Chapter 12, Neural Sentiment Analysis, addresses one of the hot and trendy applications in natural language processing, which is called sentiment analysis. Most people nowadays express their opinions about something through social media platforms, and making use of this vast amount of text to keep track of customer satisfaction about something is very crucial for companies or even governments.
In this chapter, we are going to use RNNs to build a sentiment analysis solution.
Chapter 13, Autoencoders – Feature Extraction and Denoising, explains that an autoencoder network is nowadays one of the widely used deep learning architectures. It's mainly used for unsupervised learning of efficient decoding tasks. It can also be used for dimensionality reduction by learning an encoding or a representation for a specific dataset. Using autoencoders in this chapter, we'll show how to denoise your dataset by constructing another dataset with the same dimensions but less noise. To use this concept in practice, we will extract the important features from the MNIST dataset and try to see how the performance will be significantly enhanced by this.
Chapter 14, Generative Adversarial Networks, covers Generative Adversarial Networks (GANs). They are deep neural net architectures that consist of two networks pitted against each other (hence the name adversarial). GANs were introduced in a paper (https://arxiv.org/abs/1406.2661) by Ian Goodfellow and other researchers, including Yoshua Bengio, at the University of Montreal in 2014. Referring to GANs, Facebook's AI research director, Yann LeCun, called adversarial training the most interesting idea in the last 10 years in machine learning. The potential of GANs is huge, because they can learn to mimic any distribution of data. That is, GANs can be taught to create worlds eerily similar to our own in any domain: images, music, speech, or prose. They are robot artists in a sense, and their output is impressive (https://www.nytimes.com/2017/08/14/arts/design/google-how-ai-creates-new-music-and-new-artists-project-magenta.html)—and poignant too.

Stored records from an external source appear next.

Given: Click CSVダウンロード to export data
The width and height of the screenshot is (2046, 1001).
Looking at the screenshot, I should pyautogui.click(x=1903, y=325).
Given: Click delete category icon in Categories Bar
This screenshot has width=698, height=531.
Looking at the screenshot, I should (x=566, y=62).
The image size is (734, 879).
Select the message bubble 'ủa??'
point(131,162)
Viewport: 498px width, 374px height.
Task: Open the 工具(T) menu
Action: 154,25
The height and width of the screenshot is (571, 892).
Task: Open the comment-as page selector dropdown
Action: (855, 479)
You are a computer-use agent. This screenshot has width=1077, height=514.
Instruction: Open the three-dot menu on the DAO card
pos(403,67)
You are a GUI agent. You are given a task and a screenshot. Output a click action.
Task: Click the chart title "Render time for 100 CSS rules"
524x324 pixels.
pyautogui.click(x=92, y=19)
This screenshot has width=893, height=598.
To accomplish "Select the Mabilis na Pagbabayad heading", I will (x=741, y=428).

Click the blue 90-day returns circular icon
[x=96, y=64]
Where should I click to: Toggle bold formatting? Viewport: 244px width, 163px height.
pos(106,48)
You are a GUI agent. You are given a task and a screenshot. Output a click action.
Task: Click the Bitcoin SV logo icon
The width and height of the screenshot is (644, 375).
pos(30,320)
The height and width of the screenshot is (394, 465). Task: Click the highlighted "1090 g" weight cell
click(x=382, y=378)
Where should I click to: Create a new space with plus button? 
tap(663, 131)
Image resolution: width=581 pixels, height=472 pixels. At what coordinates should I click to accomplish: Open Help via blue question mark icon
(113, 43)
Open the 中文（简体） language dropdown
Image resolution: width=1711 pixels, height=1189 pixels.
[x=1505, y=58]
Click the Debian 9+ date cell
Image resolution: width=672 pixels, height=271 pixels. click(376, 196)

Chapter 15, Face Generation and Handling Missing Labels, shows that the list of interesting applications that we can use GANs for is endless. In this chapter, we are going to demonstrate another promising application of GANs, which is face generation based on the CelebA database. We'll also demonstrate how to use GANs for semi-supervised learning setups where we've got a poorly labeled dataset with some missing labels.
Appendix, Implementing Fish Recognition, includes entire piece of code of fish recognition example.